Frequently Asked Questions

What is the cheapest month to fly from Berlin to Prague?

January, February and November are consistently cheapest, with one-way fares often €25 to €40. Demand drops after the Christmas holiday period and again in late autumn, pulling prices down. Easter weekend is the main trap in spring — fares can triple over that four-day stretch.

How long is the flight from Berlin to Prague?

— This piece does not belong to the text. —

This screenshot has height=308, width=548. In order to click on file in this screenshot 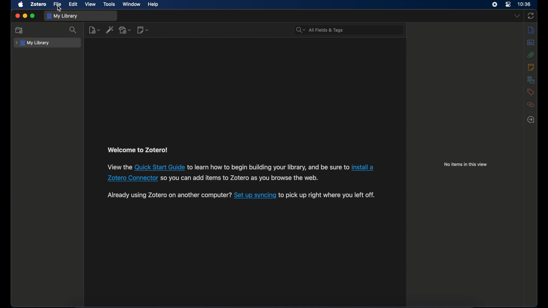, I will do `click(58, 4)`.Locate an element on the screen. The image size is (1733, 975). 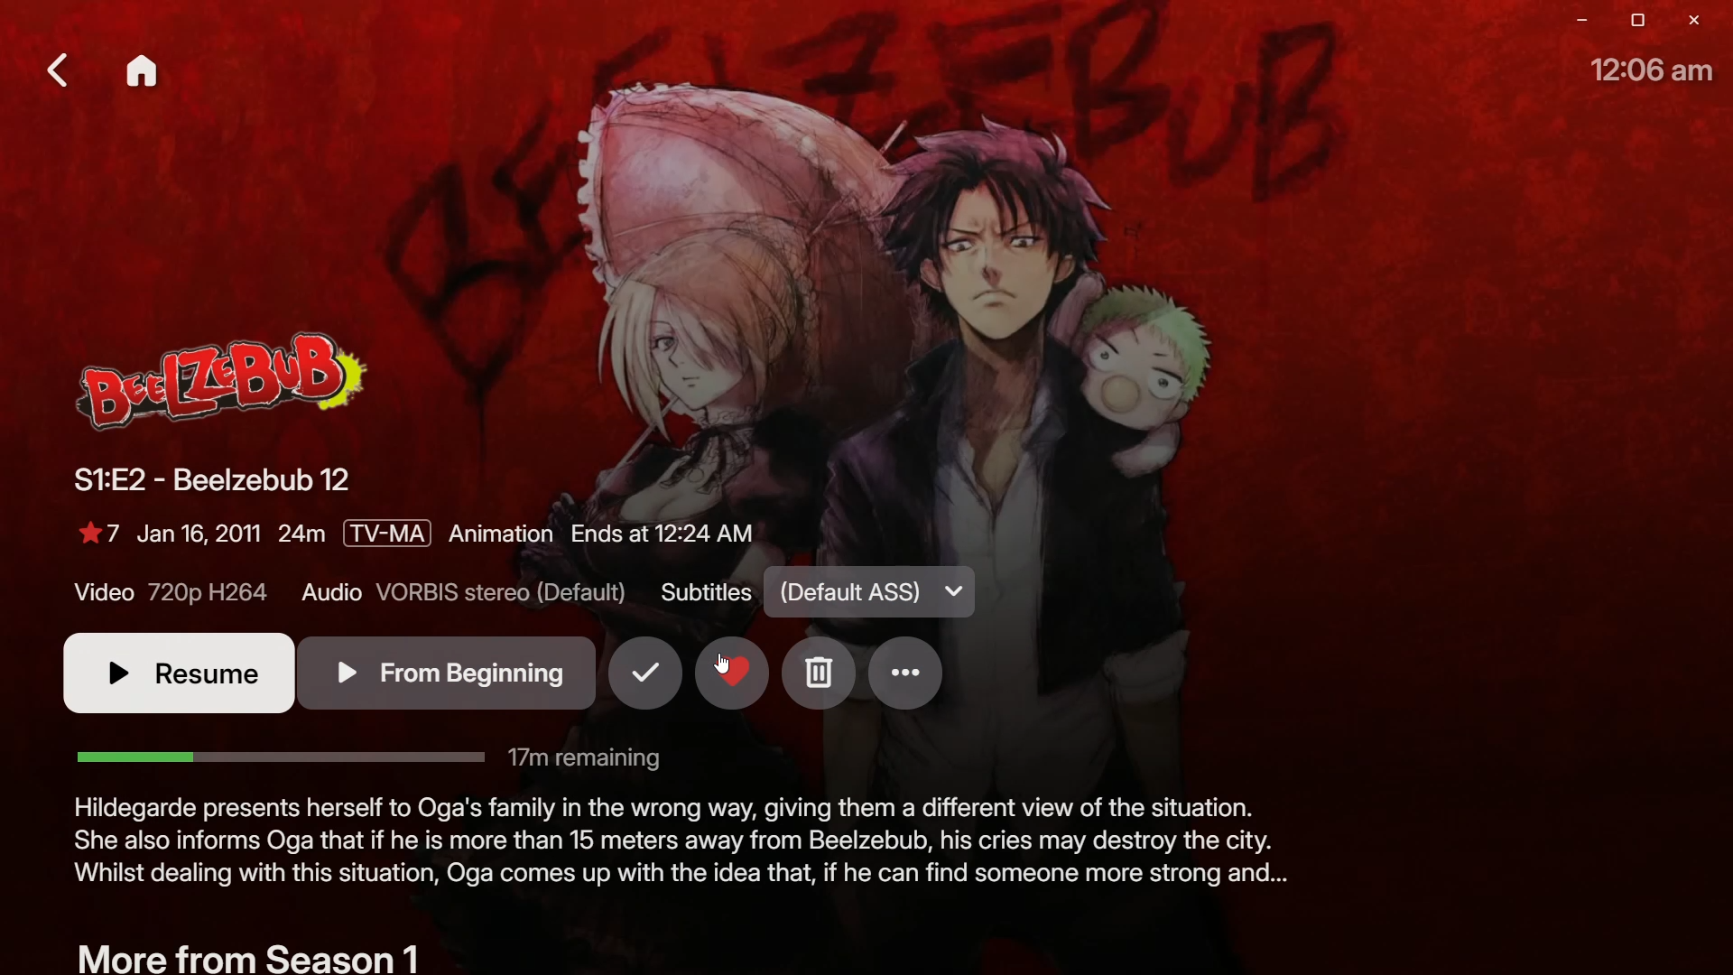
Time is located at coordinates (1658, 71).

Around one hour gate to gate. The route is well served with multiple daily departures, so you’re rarely stuck with one awkward option. Add 90 minutes before departure for airport procedures and around 40 minutes from Václav Havel Airport into the city centre, and the full door-to-door time is closer to four hours.

Is it cheaper to fly or take the train from Berlin to Prague?

Both are competitive. Flights can be cheaper with advance booking and hand luggage only, from €25 in off-peak months. The train takes around 4.5 hours but arrives in central Prague, includes no bag fees, and advance fares can reach similar price levels. Add up the real door-to-door cost — airport transfers, bag fees, time — and the train often closes the gap considerably.

Which airlines fly direct from Berlin to Prague?

easyJet, Ryanair and Smartwings all operate direct flights from BER to PRG. Eurowings also flies the route, with Lufthansa Group mile-earning. easyJet and Ryanair tend to have the lowest base fares; Smartwings and Eurowings often include a cabin bag in their standard fares.

When should I book Berlin to Prague flights?

Four to six weeks ahead is the sweet spot for regular travel. For the Christmas market season (late November to mid-December), Easter weekend and summer weekends in July and August, book eight to ten weeks out. Price alerts on easyJet and Ryanair catch flash sales of 30 to 50 percent off that run for just 24 to 48 hours.

What is the baggage allowance on cheap Berlin to Prague flights?

Ryanair and easyJet include only a small under-seat personal item in their cheapest fares. A cabin bag costs €8 to €20 extra. Smartwings and Eurowings typically include a cabin bag in most standard fares. Always check at the time of booking — a cheap base fare with a bag fee added can still be good value, but it changes the comparison with the other airlines.

Book Your Berlin to Prague Flight

The fare alerts and the midweek trick work. I’ve saved €35 on a Berlin–Prague round trip by simply flying on a Wednesday instead of a Friday and setting an alert two weeks before the sale landed. Prague is worth it in any month — but it’s particularly worth it when you’ve paid €25 to get there.